Sie haben darum gebeten, auf das kleine Karo zu verzichten, das Sie hier allerdings in aller Breite ausgeteilt haben. Ich will mich hier auf zwei Dinge beschränken, um deutlich zu machen: Bei Ihnen war das nicht kleines Karo, sondern Pepita. Für die Jüngeren, die zu jener Zeit nicht dabei waren, füge ich hinzu: Das ist das ganz kleine Karo.

Außerdem will ich auf zwei Details Ihrer Rede eingehen, die ich für absolut unverträglich halte. Das erste ist Ihre Bemerkung zum Landkreis Goslar. Das war der Versuch, deutlich zu machen, dass die Menschen dort, wo der Vorsitzende der SPDFraktion herkommt, mit der Schulstrukturreform besonders zufrieden sind, weil sie die Gewinner sind.

(Reinhold Coenen [CDU]: Wir sind alle zufrieden!)

Sie sagen wissentlich die Unwahrheit, Herr Busemann.

(Beifall bei der SPD)

Diese 353 000 Euro, von denen Sie dort sprechen, sind im Landkreis Goslar zur Veränderung der Struktur der Sonderschulen - heute Förderschulen - ausgegeben worden.
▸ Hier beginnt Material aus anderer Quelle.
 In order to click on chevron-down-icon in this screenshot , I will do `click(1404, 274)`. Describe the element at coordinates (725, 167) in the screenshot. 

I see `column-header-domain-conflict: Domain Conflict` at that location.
Diese Mittel haben mit der Schulstruktur überhaupt nichts zu tun. Wenn Sie dies als Beispiel hier anführen, so zeigt das, wie kleinkariert Sie sind, wenn es darum geht, die Wahrheit sozusagen geradezubiegen.

(Beifall bei der SPD - Zustimmung bei den GRÜNEN)

Nun zu dem zweiten Detail - ich sage das auch deshalb, damit ich heute Abend zu Hause hereingelassen werde -:

(Bernd Althusmann [CDU]: Ist das nicht immer der Fall?)

Sie haben in Ihrer Rede gesagt, das gymnasiale Angebot an den KGSen in Niedersachsen sei eine Mogelpackung. Das gymnasiale Angebot an den niedersächsischen Gesamtschulen richtet sich nach den vom Kultusministerium erlassenen Richtlinien, und zwar deckungsgleich mit dem Rest des Landes. Es ist wirklich unerhört, was Sie da machen.

(Lebhafter Beifall bei der SPD und bei den GRÜNEN)

Sie haben zugesagt, dass die Gesamtschulen eine Chance hätten. An solchen Beispielen wird aber deutlich, was in Ihrem Hinterkopf abgeht. Sie wollen dafür sorgen, dass sie ihre Chance nicht eingeräumt bekommen. Das lassen wir nicht zu!